**How to complete this task:** The answer must restate every record word for word.

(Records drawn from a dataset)
========================================================================

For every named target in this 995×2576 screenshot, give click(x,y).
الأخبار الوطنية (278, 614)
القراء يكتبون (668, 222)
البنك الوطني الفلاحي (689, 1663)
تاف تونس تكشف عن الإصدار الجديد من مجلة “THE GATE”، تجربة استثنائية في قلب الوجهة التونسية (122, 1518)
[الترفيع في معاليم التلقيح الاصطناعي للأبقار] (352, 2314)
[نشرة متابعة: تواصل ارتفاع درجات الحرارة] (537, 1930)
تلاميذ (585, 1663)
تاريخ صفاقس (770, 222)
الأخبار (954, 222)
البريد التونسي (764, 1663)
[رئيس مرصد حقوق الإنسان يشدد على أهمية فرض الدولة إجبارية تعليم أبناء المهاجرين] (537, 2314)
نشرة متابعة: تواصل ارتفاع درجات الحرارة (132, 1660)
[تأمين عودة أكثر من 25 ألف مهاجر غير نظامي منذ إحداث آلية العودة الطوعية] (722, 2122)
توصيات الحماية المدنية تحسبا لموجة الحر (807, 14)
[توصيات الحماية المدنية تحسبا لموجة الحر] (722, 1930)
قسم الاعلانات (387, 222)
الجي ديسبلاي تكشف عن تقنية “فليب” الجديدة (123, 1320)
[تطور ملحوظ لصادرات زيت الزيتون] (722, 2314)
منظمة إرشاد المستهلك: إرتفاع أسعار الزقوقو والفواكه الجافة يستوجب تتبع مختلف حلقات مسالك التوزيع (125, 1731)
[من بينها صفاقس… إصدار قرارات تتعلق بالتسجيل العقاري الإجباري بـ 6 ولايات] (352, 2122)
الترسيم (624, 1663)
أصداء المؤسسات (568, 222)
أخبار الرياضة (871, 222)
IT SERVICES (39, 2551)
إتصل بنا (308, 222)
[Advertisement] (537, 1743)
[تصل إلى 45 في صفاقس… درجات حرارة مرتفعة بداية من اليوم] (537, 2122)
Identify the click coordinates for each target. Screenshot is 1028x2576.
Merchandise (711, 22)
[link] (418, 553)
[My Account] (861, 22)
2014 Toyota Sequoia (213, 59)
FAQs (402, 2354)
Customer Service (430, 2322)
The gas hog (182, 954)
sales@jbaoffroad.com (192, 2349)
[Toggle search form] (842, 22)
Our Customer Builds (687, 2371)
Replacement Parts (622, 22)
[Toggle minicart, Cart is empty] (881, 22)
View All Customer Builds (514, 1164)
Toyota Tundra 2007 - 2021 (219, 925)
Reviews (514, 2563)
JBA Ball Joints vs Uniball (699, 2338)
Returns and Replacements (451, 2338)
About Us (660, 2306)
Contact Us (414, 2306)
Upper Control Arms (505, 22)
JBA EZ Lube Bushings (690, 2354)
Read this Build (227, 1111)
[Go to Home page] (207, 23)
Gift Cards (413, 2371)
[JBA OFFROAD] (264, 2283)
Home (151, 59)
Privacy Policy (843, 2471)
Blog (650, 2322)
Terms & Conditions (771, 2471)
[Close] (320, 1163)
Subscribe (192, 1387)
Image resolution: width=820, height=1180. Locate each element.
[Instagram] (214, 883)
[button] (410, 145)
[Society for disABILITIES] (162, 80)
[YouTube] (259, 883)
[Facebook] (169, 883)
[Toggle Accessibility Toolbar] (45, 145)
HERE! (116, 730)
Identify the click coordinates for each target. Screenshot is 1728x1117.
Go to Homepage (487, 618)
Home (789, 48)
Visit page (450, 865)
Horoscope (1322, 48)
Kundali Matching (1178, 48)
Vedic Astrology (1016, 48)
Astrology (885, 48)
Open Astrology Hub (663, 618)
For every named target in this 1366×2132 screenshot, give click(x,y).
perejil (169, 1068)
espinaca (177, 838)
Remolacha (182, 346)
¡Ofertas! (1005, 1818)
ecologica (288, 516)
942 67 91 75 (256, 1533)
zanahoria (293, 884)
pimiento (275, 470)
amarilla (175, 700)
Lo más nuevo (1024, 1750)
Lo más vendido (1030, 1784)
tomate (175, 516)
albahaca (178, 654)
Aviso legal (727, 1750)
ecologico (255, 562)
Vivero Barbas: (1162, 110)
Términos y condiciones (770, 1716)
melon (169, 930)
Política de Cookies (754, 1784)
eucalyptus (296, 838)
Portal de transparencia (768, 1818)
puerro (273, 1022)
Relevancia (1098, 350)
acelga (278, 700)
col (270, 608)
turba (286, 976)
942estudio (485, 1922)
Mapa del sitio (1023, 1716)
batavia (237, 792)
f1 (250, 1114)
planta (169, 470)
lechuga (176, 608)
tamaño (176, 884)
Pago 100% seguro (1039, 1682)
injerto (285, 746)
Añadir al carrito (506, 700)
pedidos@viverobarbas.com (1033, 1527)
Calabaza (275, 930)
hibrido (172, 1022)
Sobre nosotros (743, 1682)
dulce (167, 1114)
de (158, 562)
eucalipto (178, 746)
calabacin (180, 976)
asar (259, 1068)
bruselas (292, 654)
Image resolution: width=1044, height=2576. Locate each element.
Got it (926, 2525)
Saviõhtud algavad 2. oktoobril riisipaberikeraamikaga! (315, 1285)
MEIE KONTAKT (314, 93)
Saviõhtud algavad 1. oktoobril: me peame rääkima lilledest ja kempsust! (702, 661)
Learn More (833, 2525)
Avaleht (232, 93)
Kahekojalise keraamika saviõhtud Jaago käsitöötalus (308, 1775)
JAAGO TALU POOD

========================================================================

**Written response:**
For every named target in this 995×2576 screenshot, give click(x,y).
الأخبار الوطنية (278, 614)
القراء يكتبون (668, 222)
البنك الوطني الفلاحي (689, 1663)
تاف تونس تكشف عن الإصدار الجديد من مجلة “THE GATE”، تجربة استثنائية في قلب الوجهة التونسية (122, 1518)
[الترفيع في معاليم التلقيح الاصطناعي للأبقار] (352, 2314)
[نشرة متابعة: تواصل ارتفاع درجات الحرارة] (537, 1930)
تلاميذ (585, 1663)
تاريخ صفاقس (770, 222)
الأخبار (954, 222)
البريد التونسي (764, 1663)
[رئيس مرصد حقوق الإنسان يشدد على أهمية فرض الدولة إجبارية تعليم أبناء المهاجرين] (537, 2314)
نشرة متابعة: تواصل ارتفاع درجات الحرارة (132, 1660)
[تأمين عودة أكثر من 25 ألف مهاجر غير نظامي منذ إحداث آلية العودة الطوعية] (722, 2122)
توصيات الحماية المدنية تحسبا لموجة الحر (807, 14)
[توصيات الحماية المدنية تحسبا لموجة الحر] (722, 1930)
قسم الاعلانات (387, 222)
الجي ديسبلاي تكشف عن تقنية “فليب” الجديدة (123, 1320)
[تطور ملحوظ لصادرات زيت الزيتون] (722, 2314)
منظمة إرشاد المستهلك: إرتفاع أسعار الزقوقو والفواكه الجافة يستوجب تتبع مختلف حلقات مسالك التوزيع (125, 1731)
[من بينها صفاقس… إصدار قرارات تتعلق بالتسجيل العقاري الإجباري بـ 6 ولايات] (352, 2122)
الترسيم (624, 1663)
أصداء المؤسسات (568, 222)
أخبار الرياضة (871, 222)
IT SERVICES (39, 2551)
إتصل بنا (308, 222)
[Advertisement] (537, 1743)
[تصل إلى 45 في صفاقس… درجات حرارة مرتفعة بداية من اليوم] (537, 2122)
Identify the click coordinates for each target. Screenshot is 1028x2576.
Merchandise (711, 22)
[link] (418, 553)
[My Account] (861, 22)
2014 Toyota Sequoia (213, 59)
FAQs (402, 2354)
Customer Service (430, 2322)
The gas hog (182, 954)
sales@jbaoffroad.com (192, 2349)
[Toggle search form] (842, 22)
Our Customer Builds (687, 2371)
Replacement Parts (622, 22)
[Toggle minicart, Cart is empty] (881, 22)
View All Customer Builds (514, 1164)
Toyota Tundra 2007 - 2021 (219, 925)
Reviews (514, 2563)
JBA Ball Joints vs Uniball (699, 2338)
Returns and Replacements (451, 2338)
About Us (660, 2306)
Contact Us (414, 2306)
Upper Control Arms (505, 22)
JBA EZ Lube Bushings (690, 2354)
Read this Build (227, 1111)
[Go to Home page] (207, 23)
Gift Cards (413, 2371)
[JBA OFFROAD] (264, 2283)
Home (151, 59)
Privacy Policy (843, 2471)
Blog (650, 2322)
Terms & Conditions (771, 2471)
[Close] (320, 1163)
Subscribe (192, 1387)
Image resolution: width=820, height=1180. Locate each element.
[Instagram] (214, 883)
[button] (410, 145)
[Society for disABILITIES] (162, 80)
[YouTube] (259, 883)
[Facebook] (169, 883)
[Toggle Accessibility Toolbar] (45, 145)
HERE! (116, 730)
Identify the click coordinates for each target. Screenshot is 1728x1117.
Go to Homepage (487, 618)
Home (789, 48)
Visit page (450, 865)
Horoscope (1322, 48)
Kundali Matching (1178, 48)
Vedic Astrology (1016, 48)
Astrology (885, 48)
Open Astrology Hub (663, 618)
For every named target in this 1366×2132 screenshot, give click(x,y).
perejil (169, 1068)
espinaca (177, 838)
Remolacha (182, 346)
¡Ofertas! (1005, 1818)
ecologica (288, 516)
942 67 91 75 (256, 1533)
zanahoria (293, 884)
pimiento (275, 470)
amarilla (175, 700)
Lo más nuevo (1024, 1750)
Lo más vendido (1030, 1784)
tomate (175, 516)
albahaca (178, 654)
Aviso legal (727, 1750)
ecologico (255, 562)
Vivero Barbas: (1162, 110)
Términos y condiciones (770, 1716)
melon (169, 930)
Política de Cookies (754, 1784)
eucalyptus (296, 838)
Portal de transparencia (768, 1818)
puerro (273, 1022)
Relevancia (1098, 350)
acelga (278, 700)
col (270, 608)
turba (286, 976)
942estudio (485, 1922)
Mapa del sitio (1023, 1716)
batavia (237, 792)
f1 (250, 1114)
planta (169, 470)
lechuga (176, 608)
tamaño (176, 884)
Pago 100% seguro (1039, 1682)
injerto (285, 746)
Añadir al carrito (506, 700)
pedidos@viverobarbas.com (1033, 1527)
Calabaza (275, 930)
hibrido (172, 1022)
Sobre nosotros (743, 1682)
dulce (167, 1114)
de (158, 562)
eucalipto (178, 746)
calabacin (180, 976)
asar (259, 1068)
bruselas (292, 654)
Image resolution: width=1044, height=2576. Locate each element.
Got it (926, 2525)
Saviõhtud algavad 2. oktoobril riisipaberikeraamikaga! (315, 1285)
MEIE KONTAKT (314, 93)
Saviõhtud algavad 1. oktoobril: me peame rääkima lilledest ja kempsust! (702, 661)
Learn More (833, 2525)
Avaleht (232, 93)
Kahekojalise keraamika saviõhtud Jaago käsitöötalus (308, 1775)
JAAGO TALU POOD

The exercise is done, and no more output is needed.